Patterns of gastrointestinal hemorrhage in hemophilia

Abstract

Peptic ulcer has been reported to be the cause of bleeding in 53%-85% of hemophiliacs with gastrointestinal hemorrhage (GIH). The management of GIH in hemophiliacs during the past decade has been affected by the availability of plasma concentrates, an increasing occurrence of chronic liver disease, and widespread use of endoscopic procedures. To determine the present patterns of GIH, we reviewed our experience at the Hemophilia Center of Western Pennsylvania during the last 10 yr.
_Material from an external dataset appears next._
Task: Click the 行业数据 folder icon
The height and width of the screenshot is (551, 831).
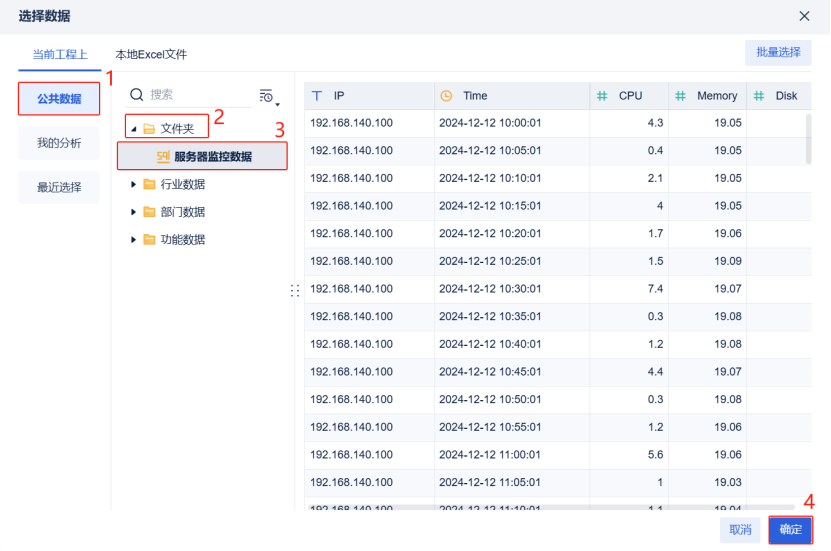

Twenty-five (10.3%) of 243 hemophiliacs experienced 41 episodes of GIH. The severity of hemophilia and a history of retroperitoneal hemorrhage were significant risk factors for GIH. Duodenal ulcer (22%), unknown site (22%), and gastritis (14%) were the three most common diagnoses. The use of fiberoptic endoscopy resulted in the recognition of diagnoses such as gastritis, esophagitis, Mallory--Weiss syndrome, and esophageal varices. Red cell transfusion requirements of hemophiliacs with GIH were no different than those of nonhemophiliacs with GIH (p greater than 0.05). The amount of factor VIII replacement used by hemophiliacs with GIH correlated with the severity of gastrointestinal bleeding (p less than 0.01), but not with the cause of gastrointestinal bleeding (p greater than 0.05). In conclusion, hemophiliacs develop GIH secondary to a variety of causes as do nonhemophiliacs. Fiberoptic endoscopy, after correction of factor VIII level to 0.40 U/ml, is a safe and valuable diagnostic procedure in hemophiliacs. The specific etiology of GIH in hemophiliacs should be aggressively sought and appropriate specific therapy provided.